— Excerpted records —
%%
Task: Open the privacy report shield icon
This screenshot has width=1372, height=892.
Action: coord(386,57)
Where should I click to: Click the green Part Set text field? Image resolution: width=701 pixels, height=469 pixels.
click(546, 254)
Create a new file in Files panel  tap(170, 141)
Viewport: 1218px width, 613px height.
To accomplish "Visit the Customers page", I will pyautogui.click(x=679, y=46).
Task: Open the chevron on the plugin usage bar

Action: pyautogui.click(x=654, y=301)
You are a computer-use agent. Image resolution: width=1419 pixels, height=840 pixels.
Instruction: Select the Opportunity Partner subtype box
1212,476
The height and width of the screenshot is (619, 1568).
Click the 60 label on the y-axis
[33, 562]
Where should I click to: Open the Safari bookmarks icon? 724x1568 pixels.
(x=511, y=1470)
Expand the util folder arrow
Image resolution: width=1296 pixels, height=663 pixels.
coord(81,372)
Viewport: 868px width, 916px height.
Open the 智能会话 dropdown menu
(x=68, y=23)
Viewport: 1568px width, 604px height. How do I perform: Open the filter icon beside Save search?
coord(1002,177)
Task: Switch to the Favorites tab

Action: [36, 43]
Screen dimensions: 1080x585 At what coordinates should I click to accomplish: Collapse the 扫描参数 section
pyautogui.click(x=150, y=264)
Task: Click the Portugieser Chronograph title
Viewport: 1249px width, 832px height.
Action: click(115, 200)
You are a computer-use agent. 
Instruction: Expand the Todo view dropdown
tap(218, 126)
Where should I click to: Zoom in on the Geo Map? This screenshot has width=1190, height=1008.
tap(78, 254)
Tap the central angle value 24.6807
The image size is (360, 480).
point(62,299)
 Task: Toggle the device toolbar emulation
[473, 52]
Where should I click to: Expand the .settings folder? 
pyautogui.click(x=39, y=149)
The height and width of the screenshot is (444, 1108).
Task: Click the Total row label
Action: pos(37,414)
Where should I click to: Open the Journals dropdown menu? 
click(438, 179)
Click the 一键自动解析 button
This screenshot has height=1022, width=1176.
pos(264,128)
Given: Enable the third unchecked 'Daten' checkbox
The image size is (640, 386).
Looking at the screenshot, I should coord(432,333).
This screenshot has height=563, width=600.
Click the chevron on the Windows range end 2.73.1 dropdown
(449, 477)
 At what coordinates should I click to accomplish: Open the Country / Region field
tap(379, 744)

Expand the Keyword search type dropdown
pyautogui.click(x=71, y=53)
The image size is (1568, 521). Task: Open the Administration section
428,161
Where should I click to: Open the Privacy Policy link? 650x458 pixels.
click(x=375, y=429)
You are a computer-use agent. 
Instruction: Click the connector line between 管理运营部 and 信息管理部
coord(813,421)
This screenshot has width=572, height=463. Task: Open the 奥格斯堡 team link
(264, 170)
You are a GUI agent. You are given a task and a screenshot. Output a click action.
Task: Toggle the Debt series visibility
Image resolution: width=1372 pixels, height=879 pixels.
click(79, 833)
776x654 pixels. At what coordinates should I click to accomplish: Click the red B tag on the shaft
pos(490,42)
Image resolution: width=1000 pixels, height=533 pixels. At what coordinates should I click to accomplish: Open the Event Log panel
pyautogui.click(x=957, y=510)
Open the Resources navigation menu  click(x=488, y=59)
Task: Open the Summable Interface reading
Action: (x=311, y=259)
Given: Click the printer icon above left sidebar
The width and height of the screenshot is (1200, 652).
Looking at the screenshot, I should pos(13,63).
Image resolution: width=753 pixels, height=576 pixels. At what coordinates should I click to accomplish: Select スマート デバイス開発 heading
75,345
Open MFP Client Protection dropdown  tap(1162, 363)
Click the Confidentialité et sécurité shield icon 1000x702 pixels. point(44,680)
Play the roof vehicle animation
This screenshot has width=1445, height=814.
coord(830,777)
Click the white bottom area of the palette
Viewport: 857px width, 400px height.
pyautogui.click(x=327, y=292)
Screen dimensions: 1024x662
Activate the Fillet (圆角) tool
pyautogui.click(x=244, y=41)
%%
— Exercise —
Please edit the items starting at the line that contains "You are a GUI" and ending at the line that contains "coord(830,777)", replacing "Debt" with "Revenue" and keeping everything else the same. Give back only those lines.

— Task response —
You are a GUI agent. You are given a task and a screenshot. Output a click action.
Task: Toggle the Revenue series visibility
Image resolution: width=1372 pixels, height=879 pixels.
click(79, 833)
776x654 pixels. At what coordinates should I click to accomplish: Click the red B tag on the shaft
pos(490,42)
Image resolution: width=1000 pixels, height=533 pixels. At what coordinates should I click to accomplish: Open the Event Log panel
pyautogui.click(x=957, y=510)
Open the Resources navigation menu  click(x=488, y=59)
Task: Open the Summable Interface reading
Action: (x=311, y=259)
Given: Click the printer icon above left sidebar
The width and height of the screenshot is (1200, 652).
Looking at the screenshot, I should pos(13,63).
Image resolution: width=753 pixels, height=576 pixels. At what coordinates should I click to accomplish: Select スマート デバイス開発 heading
75,345
Open MFP Client Protection dropdown  tap(1162, 363)
Click the Confidentialité et sécurité shield icon 1000x702 pixels. point(44,680)
Play the roof vehicle animation
This screenshot has width=1445, height=814.
coord(830,777)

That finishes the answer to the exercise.